Exchange and Interaction
Ingvil H. Aarbakke, Rikke Luther, Jon Sørvin and Cecilia Wendt
N55, Hygiene System Extended, Polyethylene tanks and fluorescent light 15 cubes 1998

Time and Narrative
Do-Ho Suh, Seoul Home 1999
Silk and metal armateurs

The definition of Installation art ‘describes an artistic genre of site-specific, three-dimensional works designed to transform the perception of a space.’ (Dictionary). Many art installations are meant to exist for a short period, some can also be permanent. Artwork installations are normally placed in a gallery or Museum or exhibition places. Installation art has wide topics because there are a variety of materials used to make, build, and design with. New media such as video, audio, performance and internet is the way forward in attracting big audiences because it is very interactive.

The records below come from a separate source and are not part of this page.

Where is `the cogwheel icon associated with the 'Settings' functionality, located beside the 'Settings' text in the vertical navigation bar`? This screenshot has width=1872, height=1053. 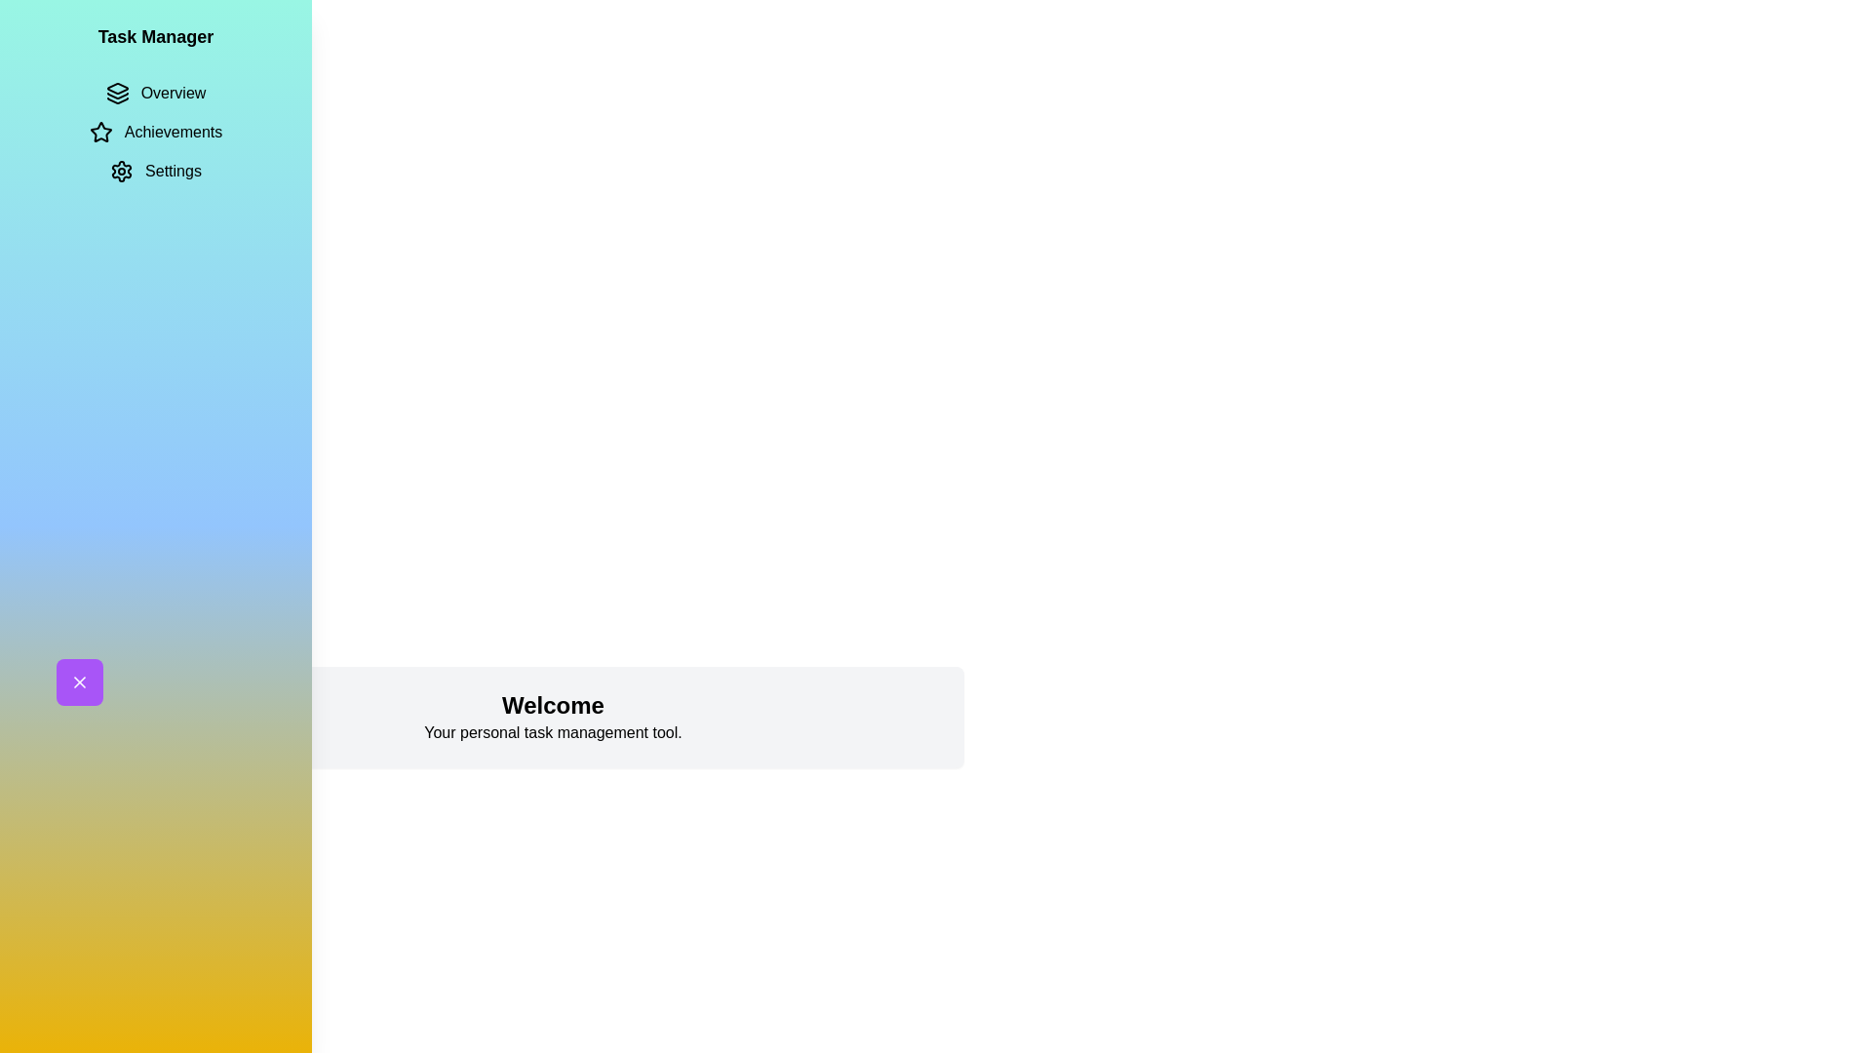 the cogwheel icon associated with the 'Settings' functionality, located beside the 'Settings' text in the vertical navigation bar is located at coordinates (121, 171).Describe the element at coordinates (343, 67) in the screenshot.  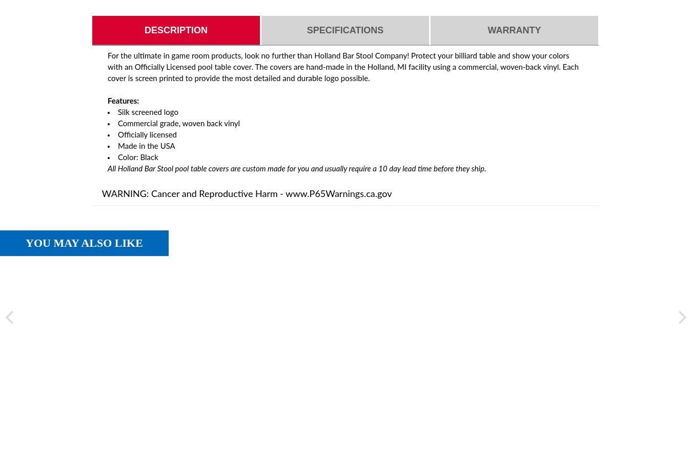
I see `'For the ultimate in game room products, look no further than Holland Bar Stool Company! Protect your billiard table and show your colors with an Officially Licensed pool table cover. The covers are hand-made in the Holland, MI facility using a commercial, woven-back vinyl. Each cover is screen printed to provide the most detailed and durable logo possible.'` at that location.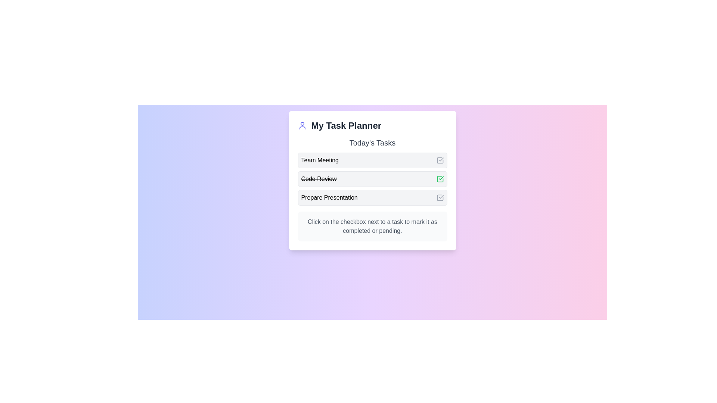 The image size is (717, 403). What do you see at coordinates (372, 125) in the screenshot?
I see `textual content of the text-based header indicating the purpose of the task management widget, which is located at the top of the panel before 'Today's Tasks'` at bounding box center [372, 125].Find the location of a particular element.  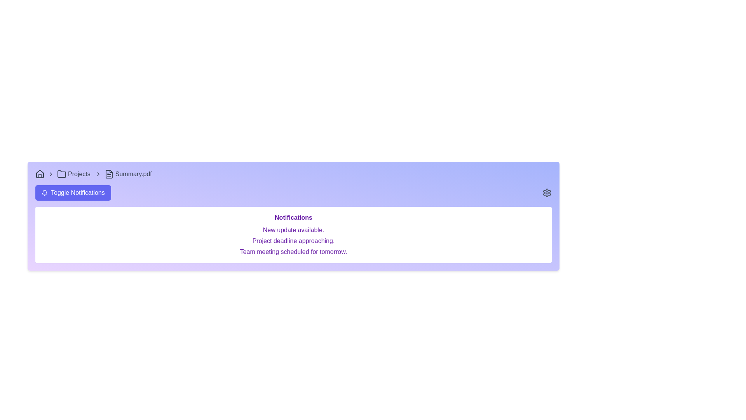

From the book (installation art in the new millennium 2003). I have explored the three themes, showing different examples of installation art.

First theme is escape through installation provides ‘desire for sensual pleasure’. Maybe it is because you are taken away from the real world. ‘The location of the installation is in the realm of the imaginary, stimulated by the need for escape.’ This quote expresses my opinion.

The second theme is exchange and interaction. By artist exchanging and collaborating ideas this gives opportunity to combine specialists area of designing. ‘Installation is thus seen as moving beyond the physical boundary of a single space into a realm of negotiated interactivity and simultaneity.’

The third theme is time and narrative. Some artists like to use memory as their trigger to create meaningful art works. ‘Though borrowing from existing methodologies, installation artists prefer to construct their own spaces of memory’. Using the past as a form of inspiration is very important because it gives us the chance to learn something new out of it.